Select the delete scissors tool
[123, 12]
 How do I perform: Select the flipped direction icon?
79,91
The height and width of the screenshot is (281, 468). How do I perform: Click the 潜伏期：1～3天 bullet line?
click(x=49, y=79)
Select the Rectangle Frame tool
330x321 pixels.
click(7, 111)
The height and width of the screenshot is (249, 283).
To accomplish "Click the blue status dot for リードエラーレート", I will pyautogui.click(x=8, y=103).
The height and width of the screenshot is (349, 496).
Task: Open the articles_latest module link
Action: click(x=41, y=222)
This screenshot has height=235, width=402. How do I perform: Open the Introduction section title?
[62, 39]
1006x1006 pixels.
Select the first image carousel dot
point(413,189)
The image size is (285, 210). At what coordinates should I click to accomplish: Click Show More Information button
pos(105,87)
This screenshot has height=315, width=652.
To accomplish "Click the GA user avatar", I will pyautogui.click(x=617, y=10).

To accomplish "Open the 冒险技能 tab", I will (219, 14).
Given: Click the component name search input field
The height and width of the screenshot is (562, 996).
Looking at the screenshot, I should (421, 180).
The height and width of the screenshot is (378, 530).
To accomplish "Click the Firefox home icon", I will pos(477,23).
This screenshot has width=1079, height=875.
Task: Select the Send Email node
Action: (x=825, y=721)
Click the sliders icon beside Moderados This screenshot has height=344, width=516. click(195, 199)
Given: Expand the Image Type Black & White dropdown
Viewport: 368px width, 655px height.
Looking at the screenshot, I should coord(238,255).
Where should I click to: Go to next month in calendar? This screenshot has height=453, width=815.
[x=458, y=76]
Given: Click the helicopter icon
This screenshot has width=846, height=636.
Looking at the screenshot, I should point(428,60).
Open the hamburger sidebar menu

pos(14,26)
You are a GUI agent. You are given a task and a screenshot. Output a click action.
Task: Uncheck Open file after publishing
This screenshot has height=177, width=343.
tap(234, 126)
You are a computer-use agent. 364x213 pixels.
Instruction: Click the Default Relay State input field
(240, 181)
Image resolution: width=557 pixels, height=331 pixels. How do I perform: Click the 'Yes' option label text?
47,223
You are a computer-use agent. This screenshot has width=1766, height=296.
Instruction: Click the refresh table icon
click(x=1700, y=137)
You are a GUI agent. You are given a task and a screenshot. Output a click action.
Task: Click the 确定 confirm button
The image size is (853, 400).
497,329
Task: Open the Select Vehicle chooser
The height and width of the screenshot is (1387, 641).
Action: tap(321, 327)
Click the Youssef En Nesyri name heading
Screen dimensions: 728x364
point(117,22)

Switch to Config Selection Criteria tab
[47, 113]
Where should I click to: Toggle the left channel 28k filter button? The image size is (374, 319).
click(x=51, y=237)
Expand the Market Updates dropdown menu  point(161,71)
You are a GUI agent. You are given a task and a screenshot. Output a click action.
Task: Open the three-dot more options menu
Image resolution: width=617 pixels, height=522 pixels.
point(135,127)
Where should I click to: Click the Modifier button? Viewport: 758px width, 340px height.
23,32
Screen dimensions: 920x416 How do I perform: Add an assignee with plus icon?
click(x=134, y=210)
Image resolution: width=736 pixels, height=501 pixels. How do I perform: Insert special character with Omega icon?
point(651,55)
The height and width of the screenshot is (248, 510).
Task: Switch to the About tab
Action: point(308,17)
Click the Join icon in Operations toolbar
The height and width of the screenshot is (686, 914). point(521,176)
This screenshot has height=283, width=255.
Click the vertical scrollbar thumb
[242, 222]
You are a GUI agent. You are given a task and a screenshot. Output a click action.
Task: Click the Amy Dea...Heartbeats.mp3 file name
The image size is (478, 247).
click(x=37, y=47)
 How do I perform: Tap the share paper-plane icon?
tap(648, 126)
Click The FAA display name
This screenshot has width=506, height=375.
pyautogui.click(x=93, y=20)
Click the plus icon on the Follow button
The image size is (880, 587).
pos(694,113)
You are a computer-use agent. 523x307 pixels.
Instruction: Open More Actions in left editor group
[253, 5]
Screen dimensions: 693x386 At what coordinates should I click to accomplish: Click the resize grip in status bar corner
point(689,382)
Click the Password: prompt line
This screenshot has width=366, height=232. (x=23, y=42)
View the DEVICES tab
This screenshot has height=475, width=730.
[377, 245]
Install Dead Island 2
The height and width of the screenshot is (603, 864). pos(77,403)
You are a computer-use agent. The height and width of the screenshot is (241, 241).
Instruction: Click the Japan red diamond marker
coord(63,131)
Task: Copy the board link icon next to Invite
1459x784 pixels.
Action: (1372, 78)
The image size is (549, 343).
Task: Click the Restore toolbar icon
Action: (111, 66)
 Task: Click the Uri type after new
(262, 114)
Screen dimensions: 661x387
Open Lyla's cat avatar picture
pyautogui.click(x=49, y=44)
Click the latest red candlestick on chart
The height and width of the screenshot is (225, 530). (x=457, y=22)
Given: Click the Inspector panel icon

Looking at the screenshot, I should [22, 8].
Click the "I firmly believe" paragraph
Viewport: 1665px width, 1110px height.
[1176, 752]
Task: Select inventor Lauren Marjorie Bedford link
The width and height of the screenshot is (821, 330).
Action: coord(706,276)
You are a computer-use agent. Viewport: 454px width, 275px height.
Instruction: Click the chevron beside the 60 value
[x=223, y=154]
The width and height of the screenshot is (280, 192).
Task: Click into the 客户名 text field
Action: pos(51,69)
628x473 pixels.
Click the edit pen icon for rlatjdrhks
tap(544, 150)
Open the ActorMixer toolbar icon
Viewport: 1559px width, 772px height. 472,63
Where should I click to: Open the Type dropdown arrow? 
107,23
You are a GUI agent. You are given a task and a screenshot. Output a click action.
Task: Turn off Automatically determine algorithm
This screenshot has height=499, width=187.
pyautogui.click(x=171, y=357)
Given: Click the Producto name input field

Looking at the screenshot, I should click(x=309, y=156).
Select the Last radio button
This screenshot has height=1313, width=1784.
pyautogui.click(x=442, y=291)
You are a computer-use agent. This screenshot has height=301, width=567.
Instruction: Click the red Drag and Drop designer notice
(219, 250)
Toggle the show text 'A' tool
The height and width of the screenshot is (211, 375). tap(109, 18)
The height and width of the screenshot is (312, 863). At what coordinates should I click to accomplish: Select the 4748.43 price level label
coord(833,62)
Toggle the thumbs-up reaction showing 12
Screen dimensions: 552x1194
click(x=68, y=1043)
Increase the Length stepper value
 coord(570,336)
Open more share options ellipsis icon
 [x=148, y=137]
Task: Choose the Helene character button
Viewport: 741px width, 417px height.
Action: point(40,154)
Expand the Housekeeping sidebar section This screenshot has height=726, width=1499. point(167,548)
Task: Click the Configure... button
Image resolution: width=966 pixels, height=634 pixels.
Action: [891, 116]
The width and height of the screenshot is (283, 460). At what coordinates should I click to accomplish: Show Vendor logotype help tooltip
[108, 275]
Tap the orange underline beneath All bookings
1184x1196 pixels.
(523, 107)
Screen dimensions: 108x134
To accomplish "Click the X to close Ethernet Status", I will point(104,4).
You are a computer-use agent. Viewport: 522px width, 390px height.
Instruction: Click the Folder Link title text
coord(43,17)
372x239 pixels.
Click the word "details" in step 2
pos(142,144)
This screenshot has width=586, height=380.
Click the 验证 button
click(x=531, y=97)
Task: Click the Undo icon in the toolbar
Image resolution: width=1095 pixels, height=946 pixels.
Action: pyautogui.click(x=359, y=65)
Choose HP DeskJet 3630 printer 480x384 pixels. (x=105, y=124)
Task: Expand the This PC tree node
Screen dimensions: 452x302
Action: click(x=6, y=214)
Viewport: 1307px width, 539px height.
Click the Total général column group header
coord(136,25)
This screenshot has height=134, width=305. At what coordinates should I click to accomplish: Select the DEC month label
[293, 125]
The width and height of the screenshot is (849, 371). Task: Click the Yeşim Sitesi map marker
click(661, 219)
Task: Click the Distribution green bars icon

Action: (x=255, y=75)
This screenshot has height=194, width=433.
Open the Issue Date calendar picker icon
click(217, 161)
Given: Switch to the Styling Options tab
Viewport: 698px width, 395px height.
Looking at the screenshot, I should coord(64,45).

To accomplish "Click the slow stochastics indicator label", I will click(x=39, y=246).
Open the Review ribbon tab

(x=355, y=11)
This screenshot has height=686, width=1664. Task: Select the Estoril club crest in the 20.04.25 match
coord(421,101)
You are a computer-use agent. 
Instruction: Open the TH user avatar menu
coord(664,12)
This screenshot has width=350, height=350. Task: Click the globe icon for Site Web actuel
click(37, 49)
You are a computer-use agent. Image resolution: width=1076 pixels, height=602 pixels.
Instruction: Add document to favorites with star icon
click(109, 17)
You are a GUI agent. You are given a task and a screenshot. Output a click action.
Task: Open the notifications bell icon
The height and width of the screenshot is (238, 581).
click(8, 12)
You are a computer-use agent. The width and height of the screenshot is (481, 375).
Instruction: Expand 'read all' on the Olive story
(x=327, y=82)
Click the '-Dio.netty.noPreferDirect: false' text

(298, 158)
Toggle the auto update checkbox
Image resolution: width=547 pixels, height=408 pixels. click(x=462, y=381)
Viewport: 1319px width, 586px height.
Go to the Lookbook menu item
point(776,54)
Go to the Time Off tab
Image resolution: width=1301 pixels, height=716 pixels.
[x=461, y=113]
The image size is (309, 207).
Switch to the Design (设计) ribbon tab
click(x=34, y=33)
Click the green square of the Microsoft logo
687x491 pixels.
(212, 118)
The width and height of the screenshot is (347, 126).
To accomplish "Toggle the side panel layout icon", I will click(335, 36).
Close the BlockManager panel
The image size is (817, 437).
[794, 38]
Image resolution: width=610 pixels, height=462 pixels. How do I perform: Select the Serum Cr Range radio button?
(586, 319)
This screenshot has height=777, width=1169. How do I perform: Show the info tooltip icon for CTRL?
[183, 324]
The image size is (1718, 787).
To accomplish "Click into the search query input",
· · · · ·
▶ **Exercise objective**: Find every line of the data that includes the string "file". Copy each of those lines.

▶ **Exercise result**:
Task: Uncheck Open file after publishing
Task: Click the Amy Dea...Heartbeats.mp3 file name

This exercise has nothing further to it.